As we are all aware, there are a wide range of activities and processes that influence the
landscape and its management (such as agriculture, forestry, planning, tourism and nature
conservation). All these activities have a cumulative impact on the landscape and its integrity
and thus, some sort of co-ordinated approach is needed to ensure that landscape values remain

In this paper I want to discuss the theory and practice of using holistic landscape management
approaches to meet this end and I want to focus on exploring exactly what has to be done by
us; as individuals, organisations and a nation to achieve this.

To begin, we need to take a good look at what landscape means to us and to examine how we
value it, as this greatly affects how we manage it. The basics of holistic landscape
management will then be introduced and some brief examples given. Finally we shall
examine the success of holistic landscape management approaches in Ireland at present.

Landscape: its value, nature and management

Landscapes are often underrated in today's society. Not only are they important as areas of
natural heritage and ecological value but they are also an intrinsic part of our cultural
heritage. Landscape is the canvas on which the ever-changing relationship between man and
nature is drawn and redrawn.
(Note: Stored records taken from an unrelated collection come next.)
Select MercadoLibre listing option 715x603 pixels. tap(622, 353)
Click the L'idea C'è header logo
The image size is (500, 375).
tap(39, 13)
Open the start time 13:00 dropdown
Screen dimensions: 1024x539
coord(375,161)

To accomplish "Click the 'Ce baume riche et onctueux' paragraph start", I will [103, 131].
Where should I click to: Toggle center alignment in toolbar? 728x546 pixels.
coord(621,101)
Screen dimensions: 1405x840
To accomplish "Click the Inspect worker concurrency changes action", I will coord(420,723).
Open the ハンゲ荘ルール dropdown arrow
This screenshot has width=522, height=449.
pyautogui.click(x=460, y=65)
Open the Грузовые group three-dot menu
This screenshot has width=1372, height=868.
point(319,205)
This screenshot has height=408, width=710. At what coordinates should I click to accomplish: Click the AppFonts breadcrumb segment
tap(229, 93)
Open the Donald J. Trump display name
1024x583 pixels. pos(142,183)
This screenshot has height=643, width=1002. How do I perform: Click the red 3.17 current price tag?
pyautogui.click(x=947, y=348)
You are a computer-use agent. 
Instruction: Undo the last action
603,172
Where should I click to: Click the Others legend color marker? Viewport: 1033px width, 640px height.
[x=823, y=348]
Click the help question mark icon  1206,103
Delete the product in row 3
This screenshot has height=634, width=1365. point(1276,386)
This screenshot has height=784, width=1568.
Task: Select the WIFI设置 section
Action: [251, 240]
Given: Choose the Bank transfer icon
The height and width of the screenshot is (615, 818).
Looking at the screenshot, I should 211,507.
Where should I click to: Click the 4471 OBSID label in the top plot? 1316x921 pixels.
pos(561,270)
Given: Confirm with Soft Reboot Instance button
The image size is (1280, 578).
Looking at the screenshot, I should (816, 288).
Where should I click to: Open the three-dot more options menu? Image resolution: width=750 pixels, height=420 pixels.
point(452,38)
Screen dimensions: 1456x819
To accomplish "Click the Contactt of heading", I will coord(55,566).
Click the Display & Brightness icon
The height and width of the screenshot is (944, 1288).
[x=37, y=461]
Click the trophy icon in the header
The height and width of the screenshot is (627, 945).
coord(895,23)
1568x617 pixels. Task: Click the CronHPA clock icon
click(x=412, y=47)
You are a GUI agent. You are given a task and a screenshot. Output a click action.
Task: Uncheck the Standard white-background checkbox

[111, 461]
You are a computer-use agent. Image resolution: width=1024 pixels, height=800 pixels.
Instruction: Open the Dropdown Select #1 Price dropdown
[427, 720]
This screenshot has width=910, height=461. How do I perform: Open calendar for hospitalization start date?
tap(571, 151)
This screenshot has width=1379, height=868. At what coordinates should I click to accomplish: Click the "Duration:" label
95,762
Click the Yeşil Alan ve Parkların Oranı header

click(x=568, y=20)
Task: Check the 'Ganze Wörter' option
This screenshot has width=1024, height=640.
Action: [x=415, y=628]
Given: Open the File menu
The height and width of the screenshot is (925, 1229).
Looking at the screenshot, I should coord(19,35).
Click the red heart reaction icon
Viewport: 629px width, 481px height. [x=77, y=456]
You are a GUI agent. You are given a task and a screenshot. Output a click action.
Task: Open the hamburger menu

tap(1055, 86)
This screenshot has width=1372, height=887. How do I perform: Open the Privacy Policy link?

It is valuable in historical terms, showing man's past
relationships with nature, and it is also of great spiritual and recreational value to local
inhabitants and those wanting to escape the cities, to get back to their rural 'roots' or to
explore other surroundings and cultures.

Unfortunately, it appears that present trends in economic and social development, for example
agricultural intensification, the expanding needs of industry, transport networks, increased
mobility and housing requirements, have changed the face of many of Europe's landscapes
very dramatically. The rate of change has steadily increased since the first and second world
wars and there are worries that part of Europe's natural heritage may be permanently lost if
the rate of change continues.

The long term requirements of maintaining landscape integrity need to be acknowledged and
plans need to be made to meet such requirements if landscapes are going to be passed on to
future generations 'intact'. A balance needs to be achieved where landscape quality can be
maintained without impinging on necessary development.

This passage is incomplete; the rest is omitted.